The Union Leader is considered the most influential newpaper in New Hampshire, and Loeb's editorials were credited with contributing to the 2-to-1 drubbing that Bush suffered in 1980 at the hands of Ronald Reagan, a defeat from which Bush's candidacy never recovered.

After laughing about the tart words, Bush praised Loeb, who died in 1981, as a man of "passionate conviction and strong belief . . . . In never mincing his words or pulling his punches, Bill Loeb was part of a great newspaper tradition of outspoken publishers."

The $250-per-person tribute was organized by Max Hugel, a former deputy director of the Central Intelligence Agency who has organized Project '88, a political operation trying to keep Republicans from making early endorsements in the 1988 presidential campaign so that they can stay focused on the Reagan agenda. Some have characterized Hugel's effort as an "anybody-but-Bush" operation.

The other current major Republican presidential hopefuls for 1988 -- Rep. Jack Kemp (N.Y.), Sen.
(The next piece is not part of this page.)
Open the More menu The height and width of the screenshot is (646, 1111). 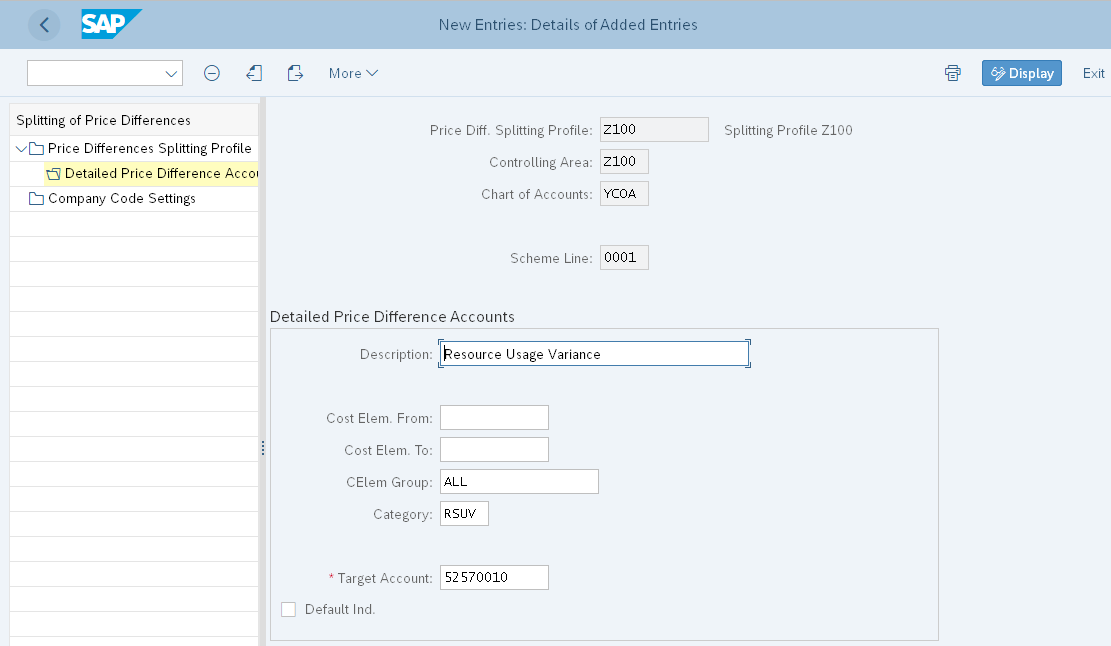click(352, 72)
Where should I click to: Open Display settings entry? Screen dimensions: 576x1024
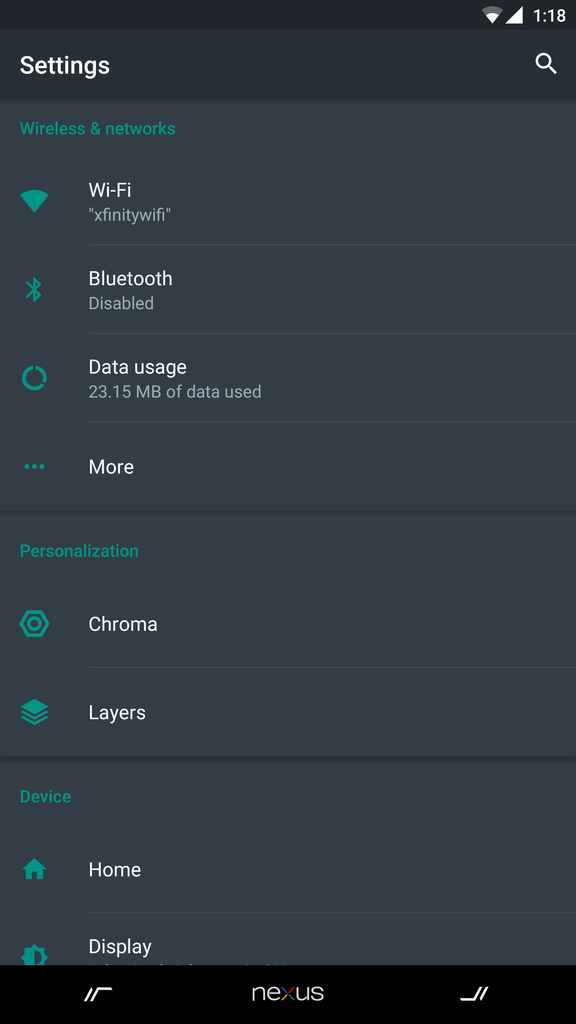(x=288, y=939)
Robert J. Dole (Kan.), former senator Howard H. Baker Jr. (Tenn.), television evangelist Pat Robertson and former governor Pierre S. du Pont IV (Del.) -- were listed as cosponsors for the dinner at the Sheraton Washington, but of these, only Robertson attended.

There was an element of theater to Bush's speech, written by White House speechwriter Anthony Dolan, as the vice president had to walk into the lions' den and appear not to be pandering. He got good though not wildly effusive reviews from a house full of critics.

"It was a class act for him to come," conservative publisher Richard Viguerie said. "He didn't hurt himself. He didn't change any minds either, though." Viguerie added that when Bush talks about conservative themes, "he gets the words right but not the tune."

Howard Phillips, chairman of the Conservative Caucus, said he thought Bush had "gone too far" in self-deprecation with a quote from the comic strip "Doonesbury" accusing him of "placing his manhood in a blind trust."

On the more substantive side, Phillips said he was pleased that when Bush ran through an agenda of conservative causes advanced by the administration he mentioned "helping the 'freedom fighters in Nicaragua, Afghanistan and, yes, Angola,' " but said he was upset that Bush did not add Mozambique.

Some saw political peril in Bush's decision to even address such a conservative gathering. "He's running a big risk. If the Union Leader blasts him later on, he's going to look awfully dumb for this," said Robert Heckman, head of the Fund for a Conservative Majority.

Loeb's widow, Nackey Scripps Loeb, seated next to Bush at the head table, said before he spoke that "we have decided on a candidate for 1988 -- whoever best fights for the Reagan agenda." She added, with a tweak: "Whether that person is here tonight remains to be seen."